Saat tiba di depan garasi mobil terdapat bola voli, basket dan berbagai peralatan olahraga. Diperhentian kesepuluh ini, pakaian Yesus ditanggalkan. Lalu apa hubungannya menanggalkan pakaian Yesus dengan olahraga. Terkadang saat berolahraga kita juga menanggalkan kelemahan dan kekurangan teman kita dalam berolahraga, misalnya dalam ejekan dan hinaan.  Sebagi konfrater, rasanya kurang memahami isi hati teman yang ditelanjangi, bahkan terluka hatinya. Begitu juga Yesus saat pakaiannya dilepaskan oleh para serdadu. Luka-luka bekas siksaan tampak begitu jelas, namun Yesus tidak mengeluh dan melawan. Yesus menerima semuanya dengan ikhlas dan rendah hati, itulah teladan yang mengagumkan. 

Setelah menyelesaikan jalan salibNya, Yesus terkapar lemah tak berdaya. Yesus diseret dan ditempatkan dengan paksa diatas palang salibNya. Demi kesetiaanNya dan demi cintaNya kepada manusia, Yesus melakukan semuanya. Tubuhnya yang lemah dan tak berdaya, kini dipaksa untuk menjerit kesakitan karena paku yang menembus tangan dan kakiNya.

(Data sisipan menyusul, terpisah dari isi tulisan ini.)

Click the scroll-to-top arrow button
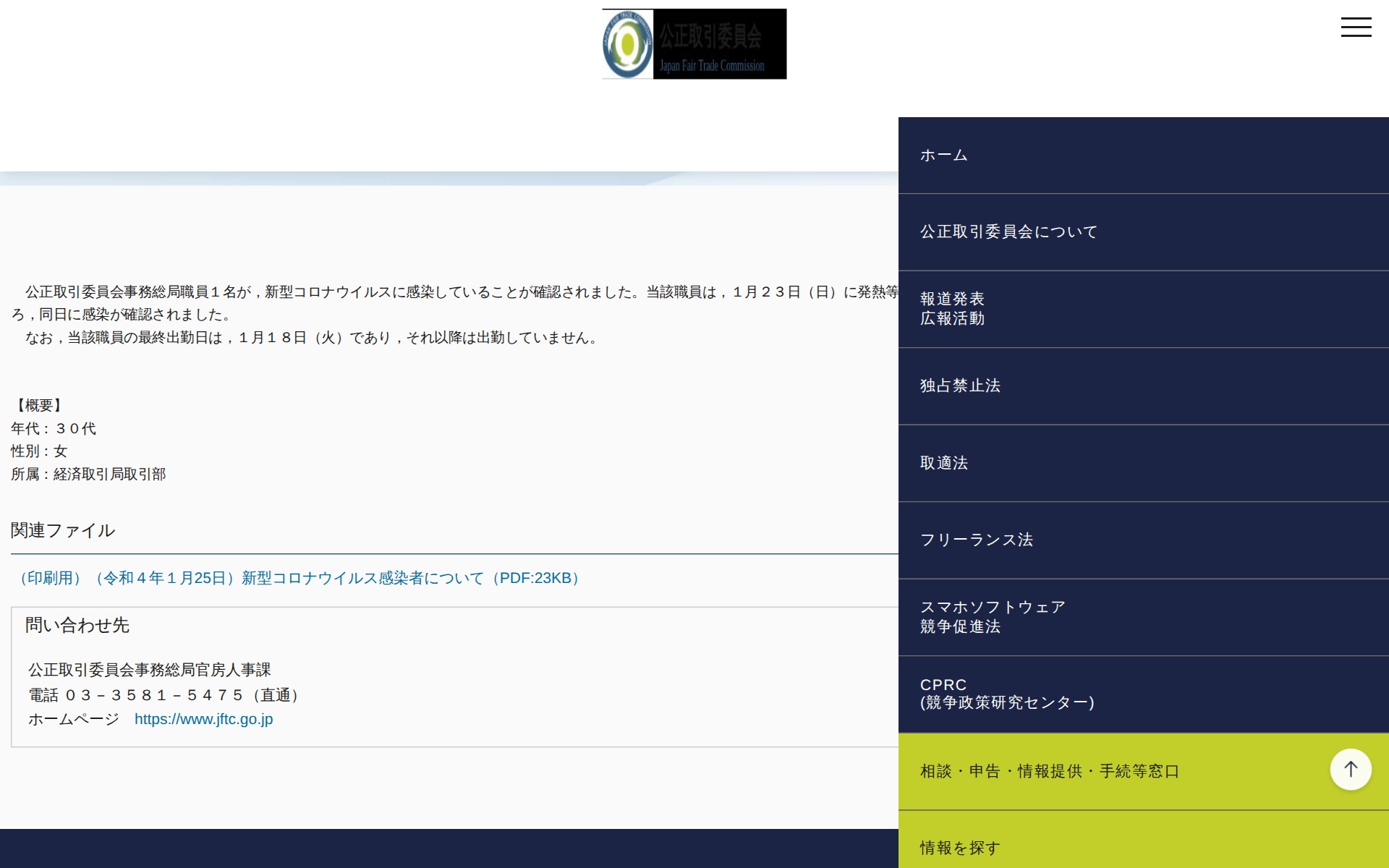1389x868 pixels. coord(1351,769)
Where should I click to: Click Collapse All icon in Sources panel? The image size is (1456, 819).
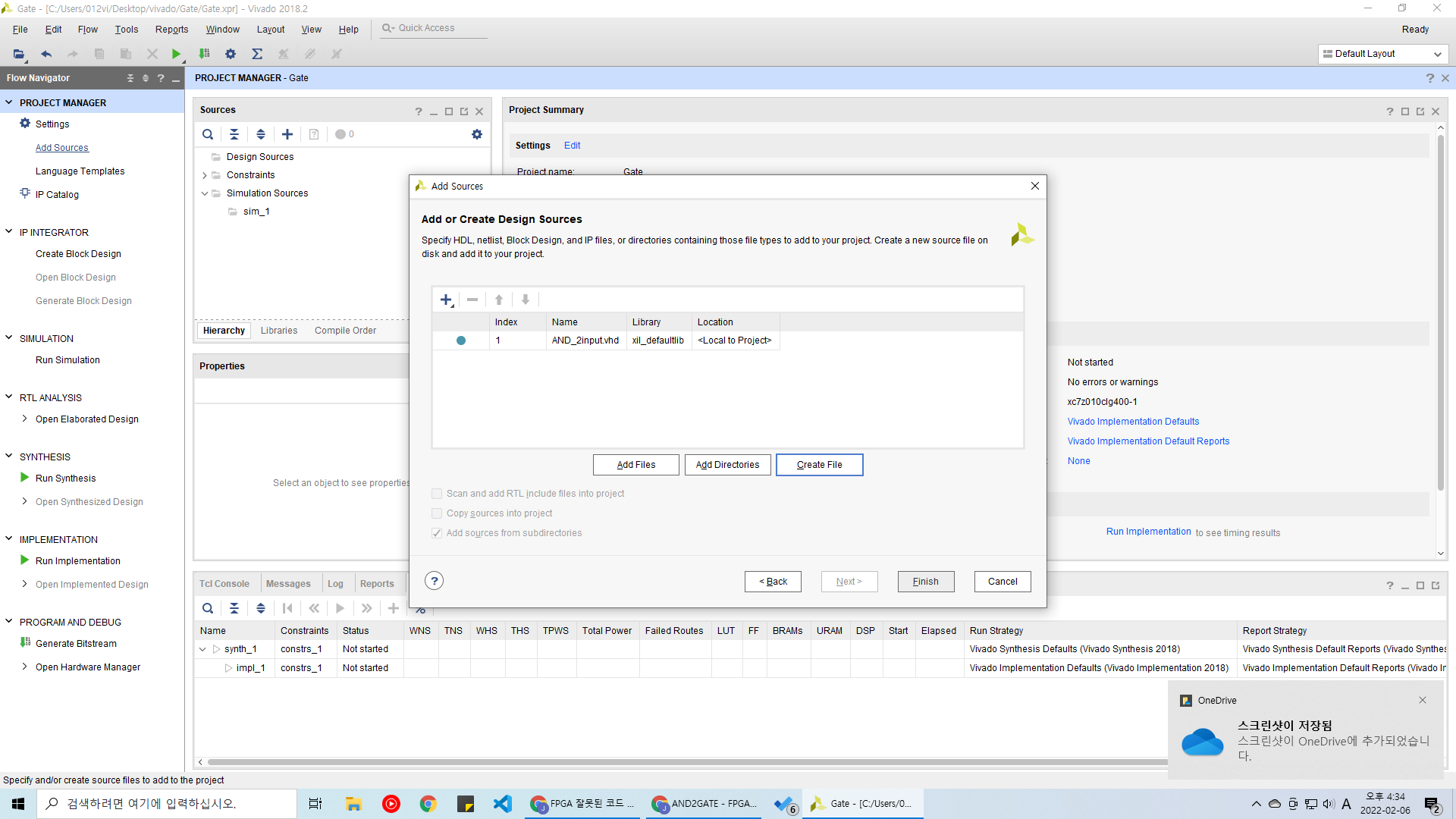[234, 134]
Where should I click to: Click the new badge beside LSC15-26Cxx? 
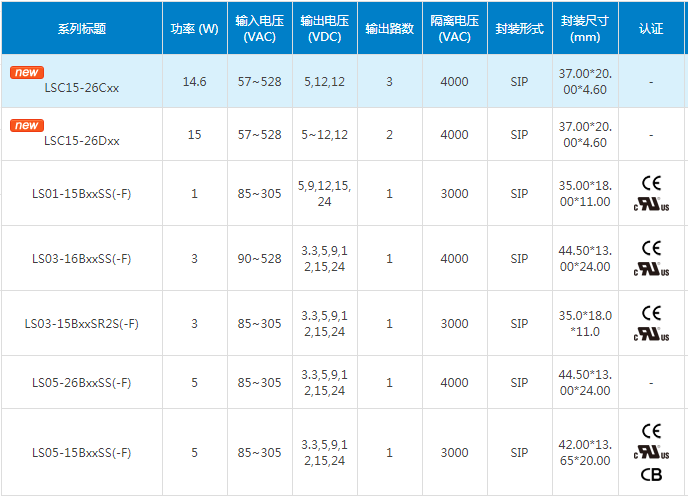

Diperhentian ke sebelas ini, mencoba melihat tugas kuliah seperti paper, skripsi dan tesis yang seringkali dicap sebagai beban. Dibutuhkan perjuangan untuk dapat menyelesaikannya dan kerja keras. Perhentian kesebelas mengakhiri rangkaian jalan salib di hari Jumat Agung, sebab baru jam tiga sore Yesus wafat dikayu salib. Setelah jalan salib para frater melanjutkan permenungan hari Jumat Agung.